In most cases, the increased premiums which shipowners are being asked to pay by their P&I clubs are justified, and are a vital factor in maintaining a solvent marine mutual market, according to Michael Butler
, an insurance partner at leading business adviser and accountant, Moore Stephens.
Writing in the latest issue of the Moore Stephens shipping
newsletter, Bottom Line
, Butler says, “The arguments advanced in favour of lower increases – or no increases at all – encompass everything from a buoyant shipping industry to a recovering investment market. This year, in addition, they include the argument that, since most clubs are satisfied that they are well-placed to meet the risk-based Solvency II capital adequacy regime introduced in the UK by the Financial Services Authority
, why do they need more money?
“In most cases, the arguments are not justified. Individual owners will always have individual issues with individual clubs, but the essence of P&I is its mutuality. And while different clubs have different philosophies on how best to use their investment returns in the interest of members, the fact remains that investment income should never be used to massage or distort underwriting results, which are the heart of P&I.
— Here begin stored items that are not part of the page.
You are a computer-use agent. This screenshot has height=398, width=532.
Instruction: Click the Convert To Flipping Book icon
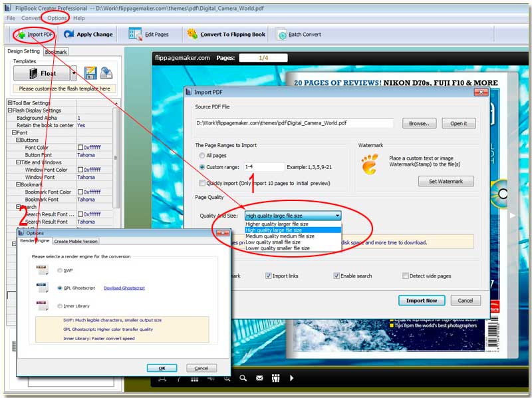(x=192, y=34)
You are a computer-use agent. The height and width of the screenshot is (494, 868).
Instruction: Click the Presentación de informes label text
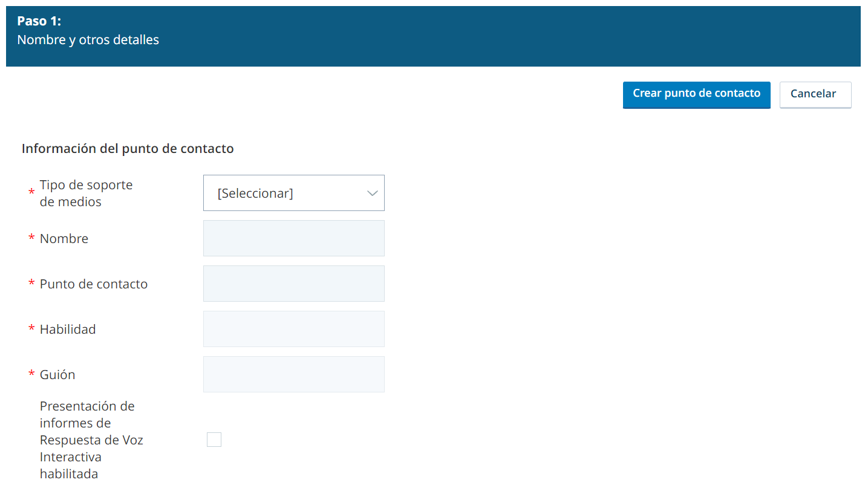91,440
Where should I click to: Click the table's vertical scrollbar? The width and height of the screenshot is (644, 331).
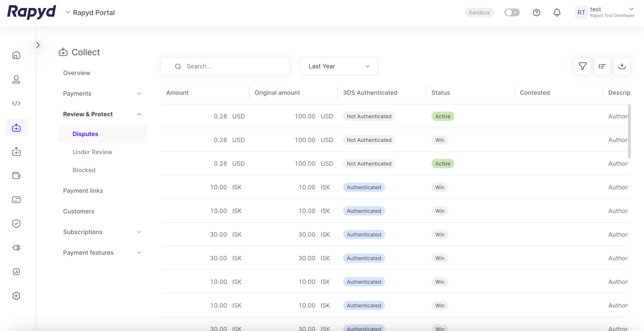tap(629, 131)
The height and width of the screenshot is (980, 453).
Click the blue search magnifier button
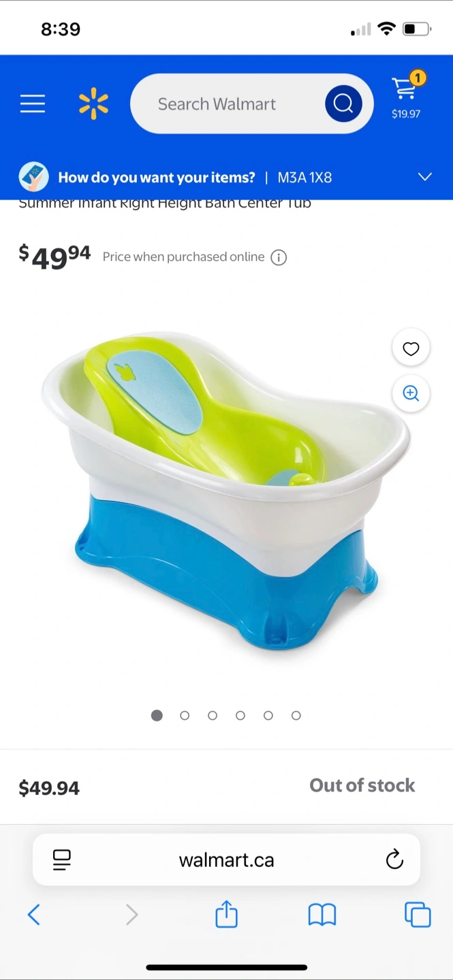[343, 104]
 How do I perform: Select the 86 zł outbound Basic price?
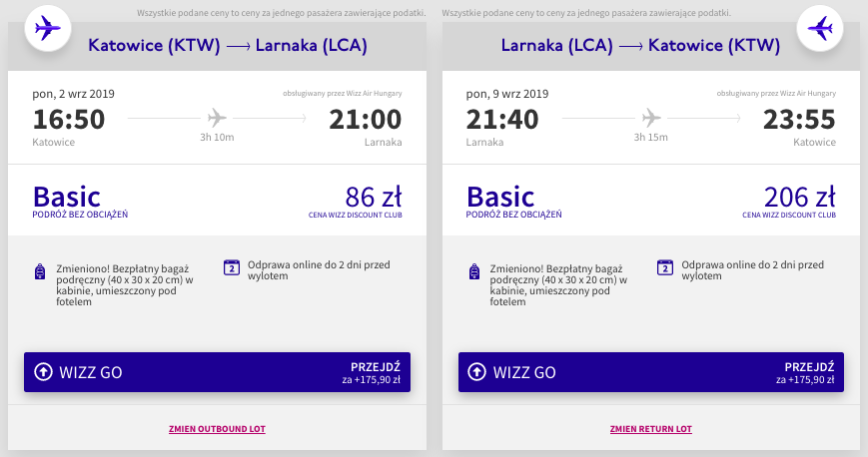pyautogui.click(x=374, y=197)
“Strong freight markets and a generally buoyant shipping industry, meanwhile, do not translate, historically, into lower P&I premiums. The more ships there are trading, the greater the scope for a potential increase in casualties. Put bluntly, more ships must inevitably mean more claims. And if the cost of meeting claims increases, then so must the premiums
“The so-called ‘churn effect’ must also be taken into account. All clubs want to get more and more modern tonnage onto their books. But old ships attract generally much higher levels of premium than new ones. With so much new tonnage on the market, and much more waiting in the yards, rating of this business will be a key issue in P&I for some years to come.
“Finally, there is the argument about Solvency II. Although it is not expected to come into effect before 2010, at the earliest, it is incumbent on the insurance industry
– and that includes the P&I clubs - to familiarise itself now with the issues at stake. Almost half of the International Group of P&I Clubs will already be familiar with strict financial regulation, since they are regulated by the FSA. And FSA-regulated insurers have already been required to meet Enhanced Capital Requirements and to develop their own Individual Capital Adequacy Standards, based on principles similar to those that seem to be developing under Solvency II.
“In short, most clubs are now ready for something like Solvency II. That fact alone should serve as a singular reminder that the clubs generally are in good financial health. And if the price to be paid for that is increased premiums, it might be deemed a price worth paying.”